Locate, in the data below, the line that contains "The width and" and the line that contains "Open the star lists dropdown arrow"; reproduce exactly those two lines and every line between them, nothing more.

[Records provided]

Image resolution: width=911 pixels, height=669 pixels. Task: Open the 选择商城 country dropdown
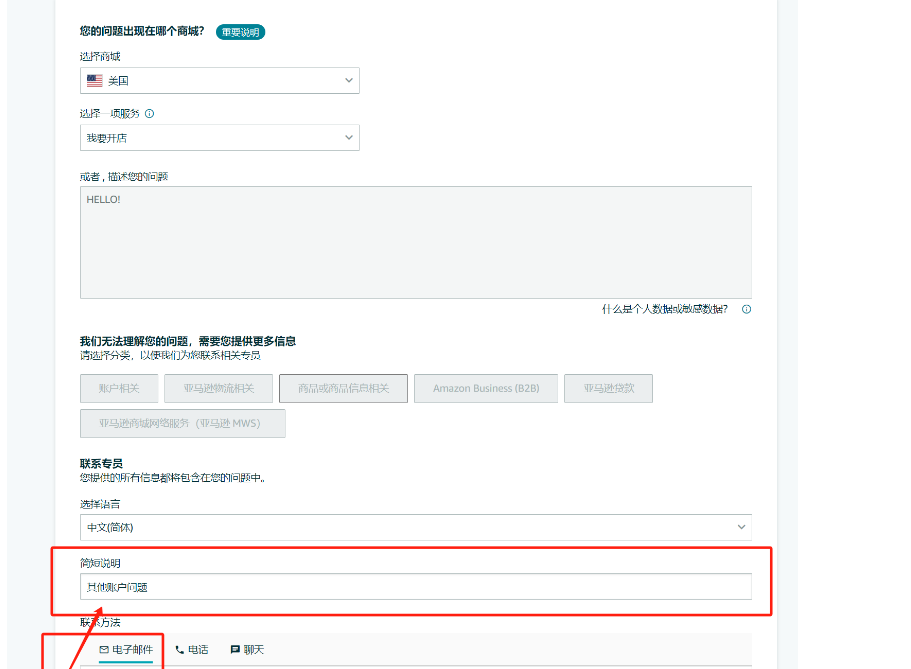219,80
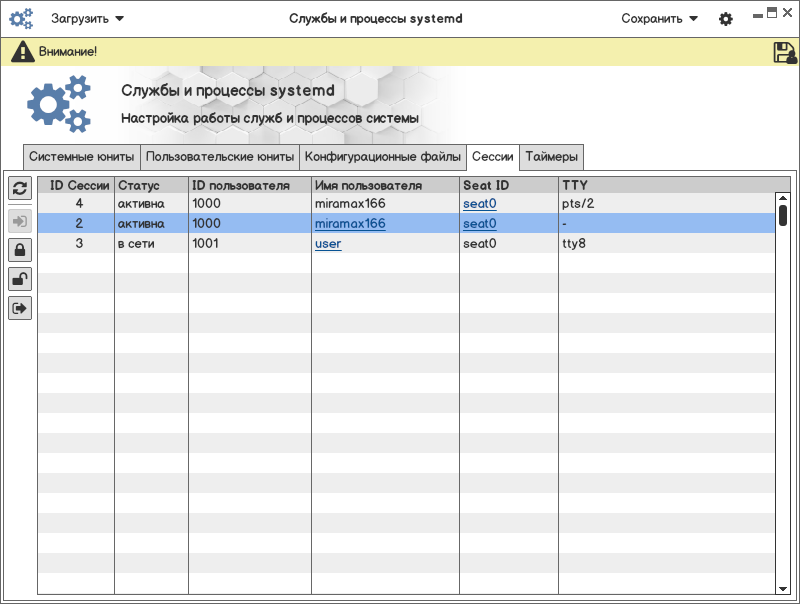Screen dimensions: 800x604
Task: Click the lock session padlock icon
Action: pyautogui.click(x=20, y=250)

[/Records provided]
[Records provided]

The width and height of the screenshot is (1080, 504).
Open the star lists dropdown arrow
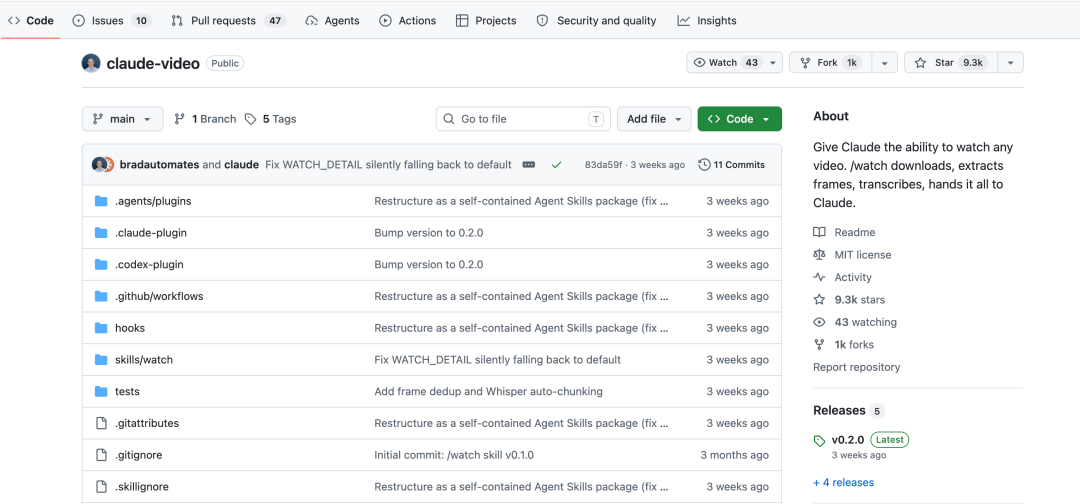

[/Records provided]

Exercise solution –
The width and height of the screenshot is (1080, 504).
Open the star lists dropdown arrow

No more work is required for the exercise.